Au Togo, les évêques appellent à sauver les familles et à préserver les valeurs


Face aux menaces qui mettent en péril les familles, la Conférence des évêques du Togo interpelle l’opinion et exhorte à mettre « l’accent sur l’éducation, la préservation de des valeurs humaines, culturelles et chrétiennes ».

Quelques semaines après la diffusion par des élèves togolais de vidéos à caractère pornographique, la Conférence des évêques du Togo déplore « la crise morale qui secoue le monde », dans un communiqué publié à l’issue d’une session extraordinaire les 21 et 22 juillet à Lomé.
Dans ce communiqué signé par le père Émile Segbedji, porte-parole de la conférence épiscopale, les évêques ont condamné les atteintes aux mœurs et invitent « les parents, les éducateurs, les responsables religieux et les diverses institutions civiles et publiques à prendre au sérieux les menaces auxquelles font face les familles, en particulier les jeunes et les enfants ». Ils exhortent à mettre « l’accent sur l’éducation, la préservation de nos valeurs humaines, culturelles et chrétiennes ».

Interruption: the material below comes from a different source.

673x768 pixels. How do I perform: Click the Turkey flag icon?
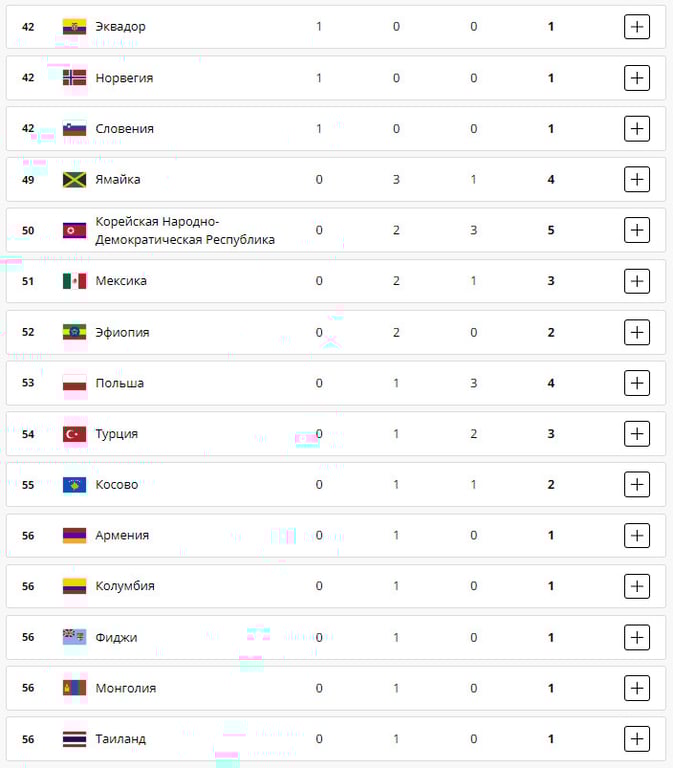tap(74, 434)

Préserver les valeurs fondamentales

L’épiscopat remercie les autorités du pays pour « leur fermeté face aux pressions des institutions internationales qui tendent, depuis quelques années, à conditionner leurs aides et projets de développement à l’adoption de politiques contestables d’orientation sexuelle et de promotion de l’homosexualité ». Il incite à poursuivre la « lutte pour la défense des valeurs fondamentales sur lesquelles repose toute société » et « à préserver cet héritage précieux contre l’assaut des politiques qui mettent en péril les familles ».

A lire: Au Togo, l’enseignement catholique réagit à la diffusion de photos mettant en scène des élèves

La crise des familles fait l’objet de réflexions au sein des sociétés depuis quelque temps. Pour le philosophe togolais Marcel Magloire Kuakuvi, « les menaces contre la famille se situent au plan des valeurs ». Selon cet universitaire, « la valeur suprême aujourd’hui est l’argent qui a déstabilisé la famille » et « malheureusement, les parents pauvres n’ont plus de valeur aux yeux de leurs enfants ».

Renforcer l’éducation des enfants

Dans le même sens, Latifou Salami, musulman et imam, estime que les menaces contre la famille résident aussi dans « la dislocation de la famille, le non-respect des parents, des aînés et de l’entourage, ainsi que la perte de pudeur et de morale ».
Pour résoudre cette crise, Irénée Tokanou, dramaturge catholique et animateur radio, propose de « renforcer l’éducation des enfants et des jeunes exposés à la dépravation dans la rue et sur les réseaux sociaux ». « Les parents, note-t-il, ne doivent pas se décourager mais plutôt redoubler d’effort ».

Par ailleurs, renchérit l’imam Salami, il faut que « les parents prennent leurs responsabilités pour éduquer leurs enfants en reconnaissant que l’école n’éduque pas mais instruit plutôt ».
« Pour sauvegarder les valeurs identitaires togolaises, il faut les inventorier, ensuite les diffuser par les médias et les réseaux sociaux, par exemple le respect des aînés, le respect de la parole donnée, la sauvegarde de la vérité et de la vie contre le curetage et l’avortement », suggère Kuakuvi. Et l´imam Salami de souligner le rôle éducatif des religieux, mais d’abord celui de l’État qui doit « voter des lois qui reposent sur les valeurs africaines ».